Tip respondió con ferocidad, lanzando patadas y topetazos con la cabeza, pero la rabia embargaba a Steve de tal modo que le hacía poco menos que insensible a los golpes de Tip. Este tenía la cara cubierta de sangre cuando sus ojos cayeron sobre la caja de herramientas del conductor del autobús y cogió una barra de hierro.

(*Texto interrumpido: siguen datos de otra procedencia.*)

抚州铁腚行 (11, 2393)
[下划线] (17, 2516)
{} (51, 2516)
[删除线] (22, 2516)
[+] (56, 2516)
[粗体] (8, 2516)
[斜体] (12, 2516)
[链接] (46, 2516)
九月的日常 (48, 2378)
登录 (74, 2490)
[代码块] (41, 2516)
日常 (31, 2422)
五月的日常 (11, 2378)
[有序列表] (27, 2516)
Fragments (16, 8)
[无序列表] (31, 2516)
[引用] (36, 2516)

Golpeó con ella dos veces a Steve en la cara. Fueron golpes realmente dolorosos y una ira ciega se apoderó de Steve. Arrancó la herramienta de las manos de Tip… y después de eso ya no pudo recordar nada más, hasta que se encontró en pie sobre el cuerpo de Tip, con la ensangrentada barra de hierro en la mano, mientras alguien exclamaba:

– ¡Santo cielo!, creo que está muerto.

Tip no estaba muerto, aunque murió dos años después, asesinado por un importador de marihuana jamaicano al que debía ochenta y cinco dólares. Pero Steve había deseado matarle, había intentado matarle. No tenía excusa: descargó el primer golpe, y aunque fue Tip quien cogió la herramienta de hierro, Steve la había utilizado salvajemente.